April 14, 2010 > StRUT technology competition
StRUT technology competition
Submitted By Hector Albizo
On March 29, Ohlone College hosted the Silicon Valley Students for Recycling Used Technology (SVStRUT) competition for local high school students from the greater Bay Area. SVStRUT founded by Intel Corporation, is a program sponsored by Ohlone College's Regional Cisco Network Academy where students take donated computers and networking equipment and upgrade them for use in schools.
Students learn to evaluate, repair and refurbish computer equipment and in turn donate it to local schools, keeping them out of landfills while gaining valuable business and technological skills. Students also assist in placing these computers in schools throughout the state in order to supplement those purchased by local school districts. The program also helps give students the skills and confidence they will need to compete in the "high tech" industry, and understand the responsibility and importance of recycling and reclamation.

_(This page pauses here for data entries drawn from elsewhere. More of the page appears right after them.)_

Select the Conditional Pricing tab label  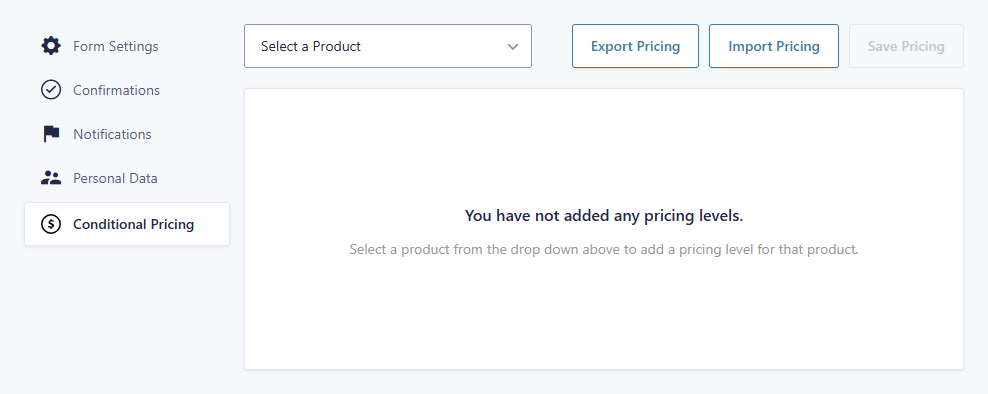tap(134, 224)
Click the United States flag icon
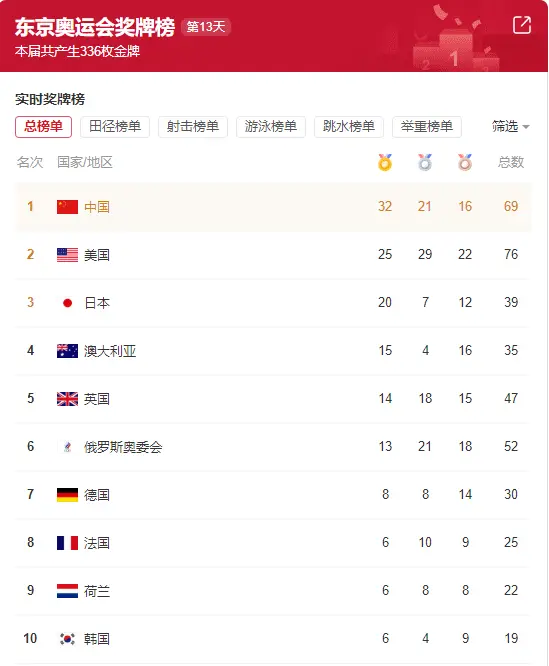 pos(68,255)
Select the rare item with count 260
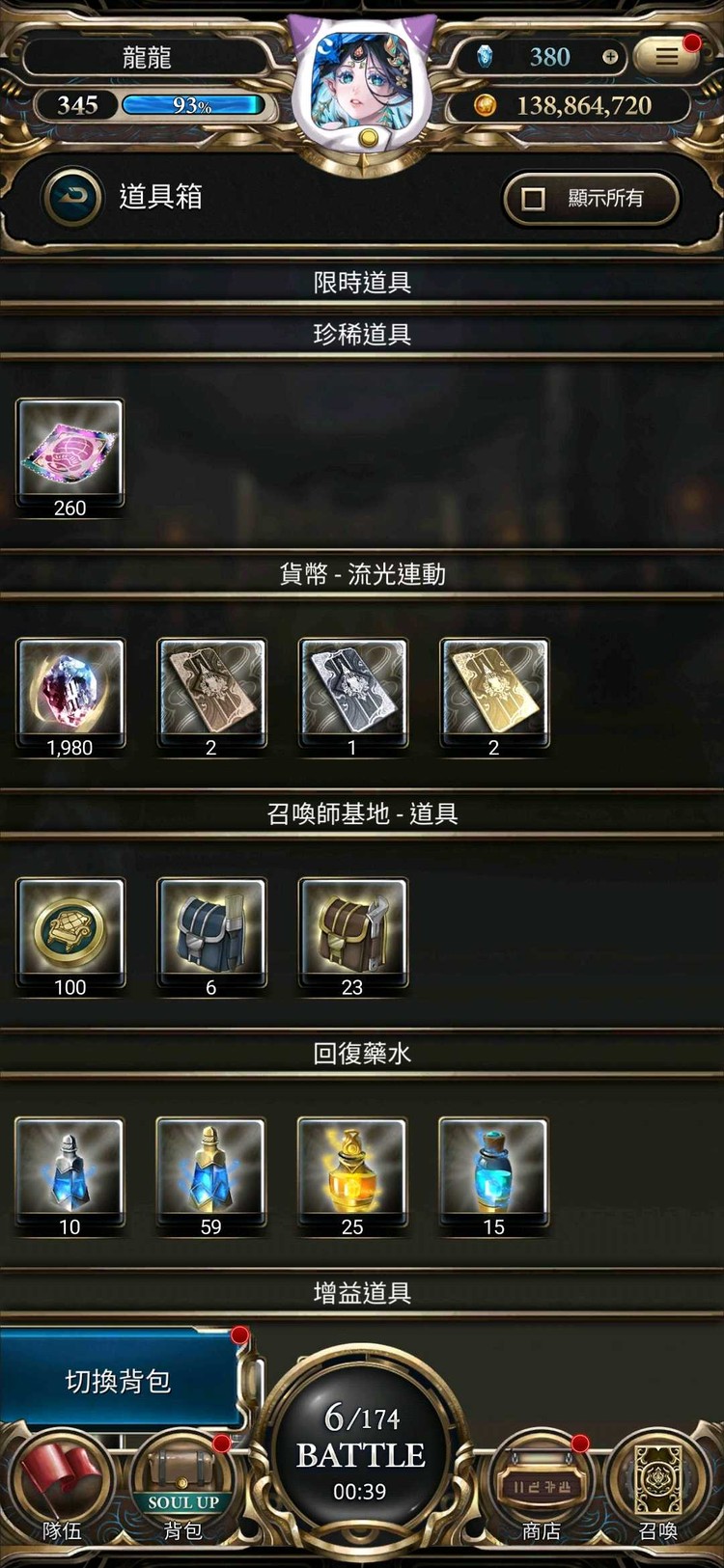 70,458
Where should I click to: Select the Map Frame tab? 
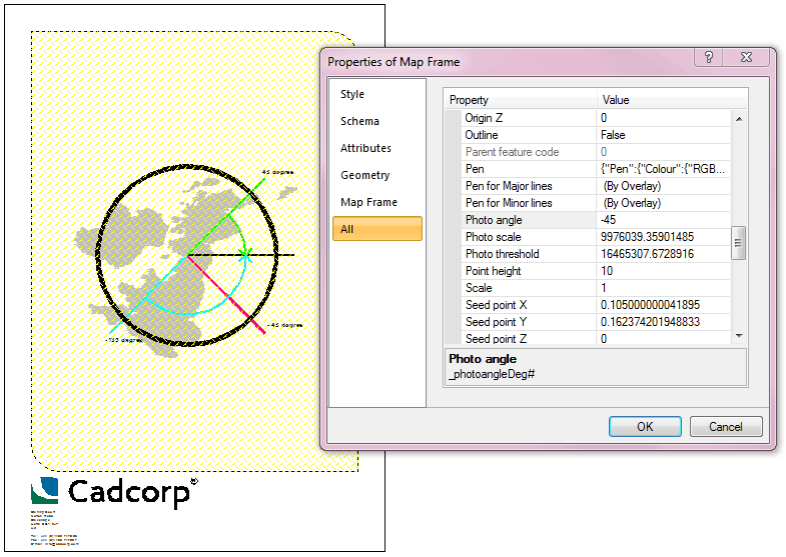tap(369, 202)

This is an annual all day event attended by a number of high schools from around the Bay Area, designed to challenge students' hands-on skills as well as their knowledge and critical thinking skills. Each school can submit as many as four teams consisting of three members each. Both American and Irvington High Schools from Fremont were well represented at this event.

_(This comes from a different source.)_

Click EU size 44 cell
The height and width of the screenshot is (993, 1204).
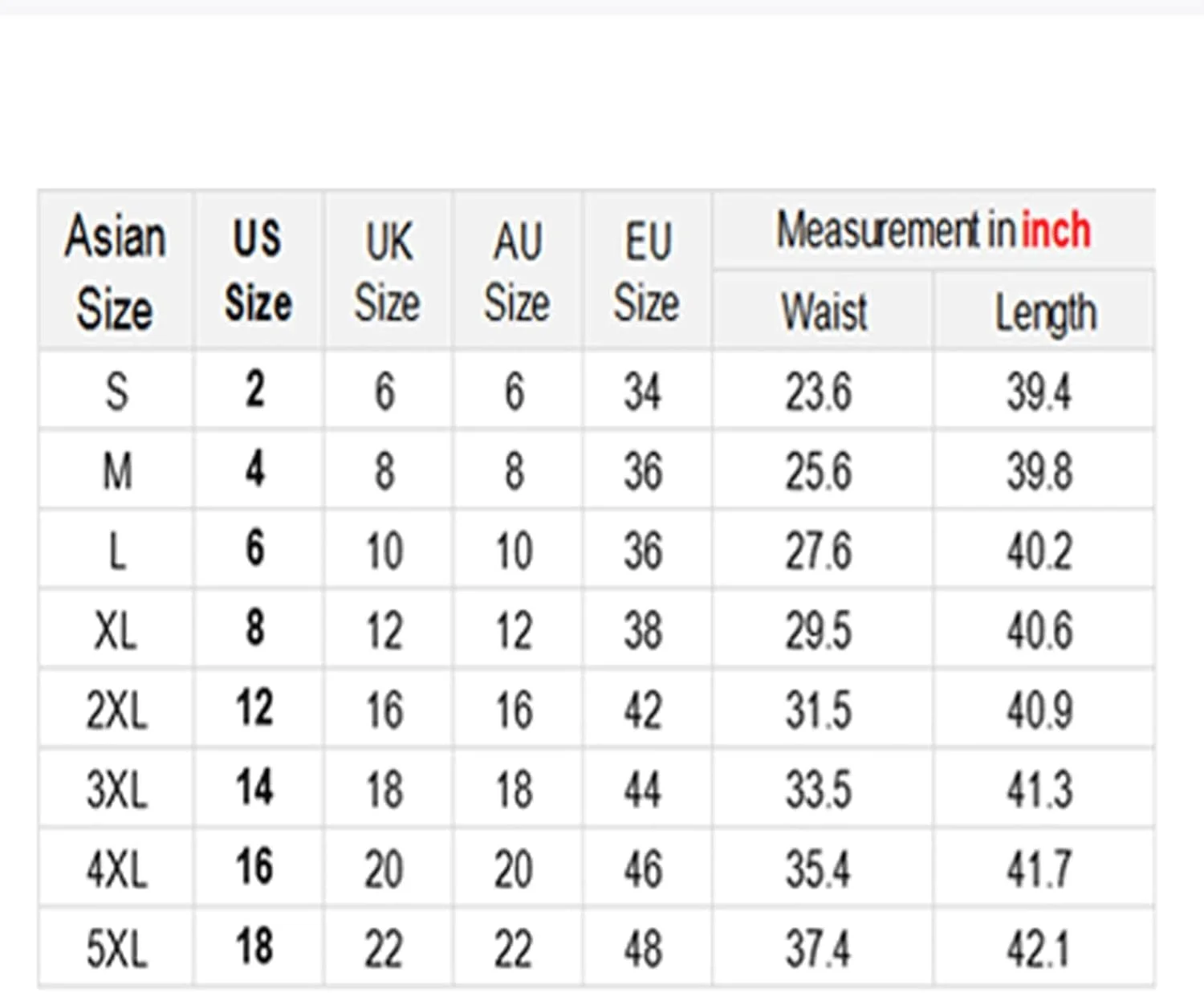(643, 789)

The competition has four main components. The first is, computer disassembly and buildup which tests the team's ability to problem solve; the mechanics and process used; diagnostics and teamwork, and build time. The second event is the presentation event. This event challenges the team's ability to critically organize and present their findings to the judges, on the preceding computer disassembly and assembly event experience, in a logical and organized manner. The scoring was based on the ability to communicate content and knowledge, organization, use of visual aids (PowerPoint), delivery and teamwork.
The third event consisted of a virtual networking challenge where students attempt to find a networking problem using various network troubleshooting techniques. And the fourth component consisted of 50 questions, based on A+ industry certification standards. The test was scored individually and also averaged as a team score.

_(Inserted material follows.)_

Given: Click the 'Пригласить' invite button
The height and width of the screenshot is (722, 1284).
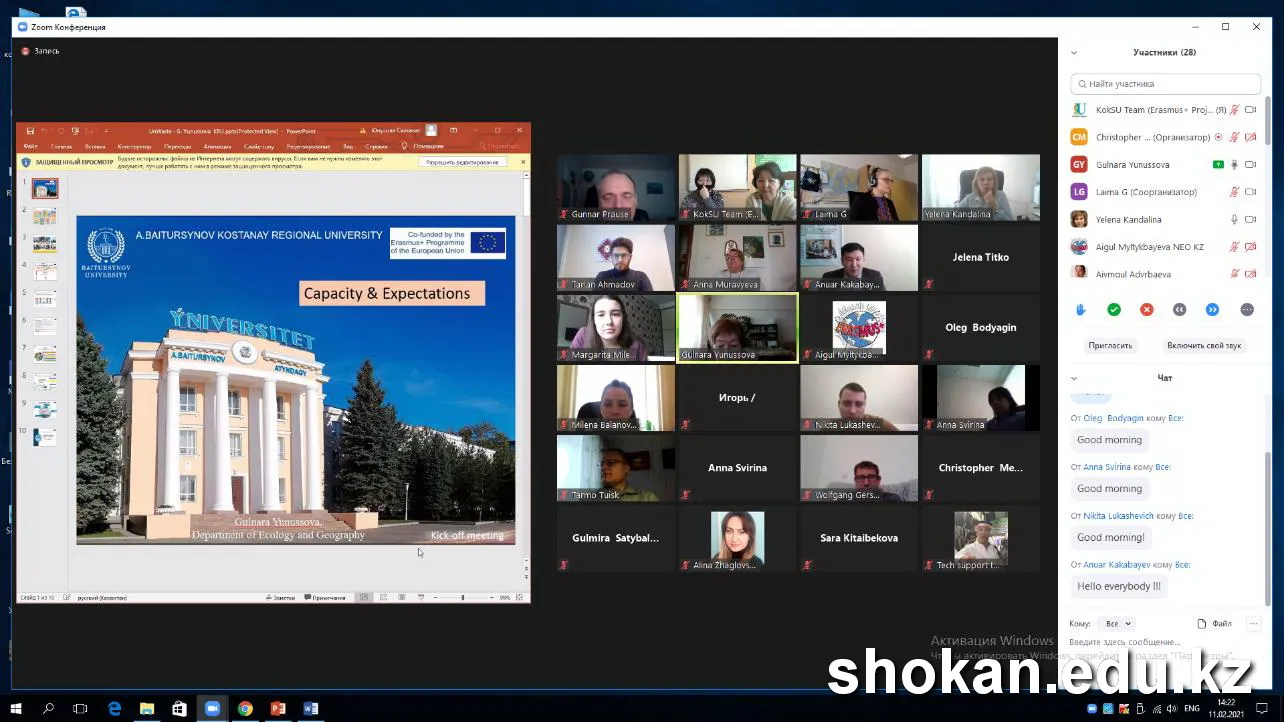Looking at the screenshot, I should tap(1110, 345).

There was also an additional challenge thrown in called "Quiz Bowl," whereby schools were allowed to select any four students from their teams and once again challenged to answer a series of questions in rapid fire succession for additional prizes.
It was obvious students thoroughly enjoyed themselves throughout the competition. There were also more female students involved this year than in previous years. The event proved to be successful and even more so for Irvington High School which took first place. Each team member won a laptop computer and the school is also entitled to keep the SVStRUT winner's banner for the year.
In this event, all students are considered winners. The knowledge and skills they learn today will equip them with the necessary abilities needed in an ever competitive 21st Century.